For a city-county like Honolulu — where tourist spending in 2017 was $16.8 billion, which added $1.96 billion overall to Hawaii’s tax revenues — one would imagine the rules and regulations around short-term rentals would be defined and welcoming.
Alas, that’s not yet the case. The island of Oahu, which by another name is the consolidated City and County of Honolulu, is wrestling with an antiquated ordinance in effect since 1989 that fails to address the rapid rise of alternative accommodations and vacation rentals, otherwise referred to as short-term rental (STRs) and transient vacation units (TVUs).
As of late September, the Honolulu Planning Commission rejected a proposal by the city-county mayor, Kirk Caldwell, which sought to impose several new and significant restrictions: There would be no cap placed on units in the Waikiki resort precinct, non-owner occupied TVUs would be limited to specific mixed-use and commercial zones, and a 1 percent cap on homes used for such purchases would effectively mean less than half of current operators could remain in business (about 4,000 STRs vs. the estimated 10,000 currently operating on the island). Owners of such properties would need to be registered with the city, and pay initial registration fees of $800 to $1,200 plus lower annual renewal fees.
What’s clear is vacation rental properties have significantly boosted the local economy while the hotel industry has continued to grow. Even an argument that STRs cause a housing shortage is unfounded and went unaddressed by the bill. For example, a $9 million home that rents for almost $11,000 per day and generates $1,000 per day in occupancy taxes would be disallowed by the bill, while doing nothing to add to the affordable housing inventory.
The proposal seemed to ignore research conducted in 2016 and 2017* by the Hawaii Tourism Authority (HTA), studies which found that STRs play a significant and positive role in the island’s economy while serving the interests of travelers. The two studies found:
- Non-hotel accommodations have existed for more than 20 years, before the rise of online platforms.
- 15 percent of visitors would not visit Hawaii if such accommodations were not available.
- Spending by STR visitors added $1.87 billion to the economy in 2016.
- Between 5 and 9 percent of Hawaii residents currently use their properties, second homes and primary residences as vacation rentals (statewide).
- “Shared economy” housing – where rooms in homes are rented to non-family members – affects only 0.4 percent of the state’s housing units.
- 51 percent of visitors using an STR are staying in secondary/investment properties (e.g., condos that are owners’ vacation properties).
- 60 percent of residents renting their units do so out of financial necessity.
- To any argument that hotels are losing business to STRs, hotels’ share of that market has decreased by 6 percent since 2000. But total visitor arrivals grew 23 percent over that same time period, which indicates the hotel business is still growing.
The Honolulu Planning Commission’s rejection was unanimous.
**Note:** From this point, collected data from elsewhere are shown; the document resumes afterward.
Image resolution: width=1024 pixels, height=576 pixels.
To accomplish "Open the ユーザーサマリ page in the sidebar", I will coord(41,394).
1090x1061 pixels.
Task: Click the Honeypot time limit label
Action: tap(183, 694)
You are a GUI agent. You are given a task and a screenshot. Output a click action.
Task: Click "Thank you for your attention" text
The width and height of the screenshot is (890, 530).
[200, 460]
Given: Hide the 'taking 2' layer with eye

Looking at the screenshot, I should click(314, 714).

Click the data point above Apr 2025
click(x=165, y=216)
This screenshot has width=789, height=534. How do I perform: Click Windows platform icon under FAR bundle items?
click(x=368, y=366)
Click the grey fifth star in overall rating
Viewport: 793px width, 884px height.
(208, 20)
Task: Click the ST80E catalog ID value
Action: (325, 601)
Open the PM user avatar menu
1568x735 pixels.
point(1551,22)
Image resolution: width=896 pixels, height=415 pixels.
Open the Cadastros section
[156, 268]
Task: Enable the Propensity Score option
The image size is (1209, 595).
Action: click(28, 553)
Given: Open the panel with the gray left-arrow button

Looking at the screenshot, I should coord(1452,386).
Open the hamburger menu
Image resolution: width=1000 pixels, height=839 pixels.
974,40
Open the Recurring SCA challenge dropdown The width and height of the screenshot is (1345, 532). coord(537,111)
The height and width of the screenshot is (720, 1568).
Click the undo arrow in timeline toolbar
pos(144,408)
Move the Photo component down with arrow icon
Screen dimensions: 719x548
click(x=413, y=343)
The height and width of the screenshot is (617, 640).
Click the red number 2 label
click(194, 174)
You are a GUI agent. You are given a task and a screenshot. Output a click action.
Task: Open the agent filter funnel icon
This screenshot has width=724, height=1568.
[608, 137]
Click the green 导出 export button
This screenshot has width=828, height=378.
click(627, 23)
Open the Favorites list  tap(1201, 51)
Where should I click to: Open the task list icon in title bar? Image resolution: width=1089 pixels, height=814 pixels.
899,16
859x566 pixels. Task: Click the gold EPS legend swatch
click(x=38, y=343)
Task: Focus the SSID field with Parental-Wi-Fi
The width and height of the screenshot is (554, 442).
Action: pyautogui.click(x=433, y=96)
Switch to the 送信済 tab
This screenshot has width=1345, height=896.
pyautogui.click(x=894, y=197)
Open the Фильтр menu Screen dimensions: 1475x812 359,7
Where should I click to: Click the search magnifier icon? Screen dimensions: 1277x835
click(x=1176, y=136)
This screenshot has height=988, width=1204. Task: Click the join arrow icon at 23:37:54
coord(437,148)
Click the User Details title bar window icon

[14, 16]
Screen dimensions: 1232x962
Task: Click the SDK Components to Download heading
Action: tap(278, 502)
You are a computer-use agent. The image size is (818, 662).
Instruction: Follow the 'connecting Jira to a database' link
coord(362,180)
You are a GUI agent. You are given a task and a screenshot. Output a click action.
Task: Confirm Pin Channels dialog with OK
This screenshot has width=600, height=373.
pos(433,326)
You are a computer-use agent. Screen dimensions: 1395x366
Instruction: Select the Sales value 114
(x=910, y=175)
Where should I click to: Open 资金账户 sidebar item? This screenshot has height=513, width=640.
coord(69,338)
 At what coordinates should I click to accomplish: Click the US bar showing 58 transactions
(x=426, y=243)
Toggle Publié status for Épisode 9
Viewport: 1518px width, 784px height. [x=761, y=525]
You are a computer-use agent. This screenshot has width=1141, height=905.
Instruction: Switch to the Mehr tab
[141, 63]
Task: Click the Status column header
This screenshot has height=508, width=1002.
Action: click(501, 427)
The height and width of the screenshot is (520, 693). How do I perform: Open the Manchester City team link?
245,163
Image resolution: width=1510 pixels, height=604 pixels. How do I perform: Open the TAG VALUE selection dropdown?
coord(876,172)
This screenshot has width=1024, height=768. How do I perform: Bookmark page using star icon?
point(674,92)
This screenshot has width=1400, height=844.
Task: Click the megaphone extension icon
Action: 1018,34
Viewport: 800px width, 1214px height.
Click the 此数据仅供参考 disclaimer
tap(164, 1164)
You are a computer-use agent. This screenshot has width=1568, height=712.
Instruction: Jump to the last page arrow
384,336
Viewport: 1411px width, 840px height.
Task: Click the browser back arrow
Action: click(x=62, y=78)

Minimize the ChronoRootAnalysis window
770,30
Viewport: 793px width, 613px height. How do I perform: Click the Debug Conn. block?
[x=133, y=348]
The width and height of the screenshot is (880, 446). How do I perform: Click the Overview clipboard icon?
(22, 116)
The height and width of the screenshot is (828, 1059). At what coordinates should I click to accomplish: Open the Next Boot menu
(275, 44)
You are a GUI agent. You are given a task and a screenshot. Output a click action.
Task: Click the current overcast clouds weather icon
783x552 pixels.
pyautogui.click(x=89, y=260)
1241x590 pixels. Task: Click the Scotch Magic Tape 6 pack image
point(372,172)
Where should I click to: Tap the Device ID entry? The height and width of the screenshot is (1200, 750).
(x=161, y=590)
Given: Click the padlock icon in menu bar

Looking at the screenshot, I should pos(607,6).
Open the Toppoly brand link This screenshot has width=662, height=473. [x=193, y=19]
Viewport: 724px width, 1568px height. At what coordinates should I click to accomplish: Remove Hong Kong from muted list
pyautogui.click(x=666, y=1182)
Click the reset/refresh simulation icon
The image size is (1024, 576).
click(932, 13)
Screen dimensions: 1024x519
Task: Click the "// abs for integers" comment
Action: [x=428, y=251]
While it might still go before the larger Honolulu city council, passage remains uncertain.
But that then puts the matter back into limbo, which is unfortunate for all concerned. An estimated 9,600 properties are operating outside of the old legal definitions of what’s permissible, and it’s likely the municipality is not collecting occupancy taxes, fees and penalties from all STRs.
Lesson learned: The commission rejected the proposed bill based on public testimony provided by supporters and opponents of the bill, siding with the latter — demonstrating the importance of local activism and legislative relationships by vacation rental advocates. The issue is almost certain to be revisited in the future.
*Hawaii’s Home and Vacation Rental Market: Impact and Outlook (JLL Hotels & Hospitality Group) https://www.hawaiitourismauthority.org/media/2006/hawaii-home-and-vacation-rental-market-impact-and-outlook-december-2016.pdf
- Home and vacation rentals appear to be growing the pie rather than purely taking share from hotels.
- Those who stay in home/vacation rentals seem to do this on most visits; there does not seem to be as much overlap between hotel users and those who stay in home/vacation rentals.
- The two most common reasons for using home or vacation rentals are the relatively lower cost and more flexible/larger accommodations, which suggests those travelers would be less likely to travel to Hawaii if this option were not available.
- Given that home and vacation rentals are an “accordion” of supply, there can be positive implications for the meetings and conference industry that place a high demand on all types of accommodations.
- The ability to retain homeownership tends to be positively impacted by income generated by shared accommodations.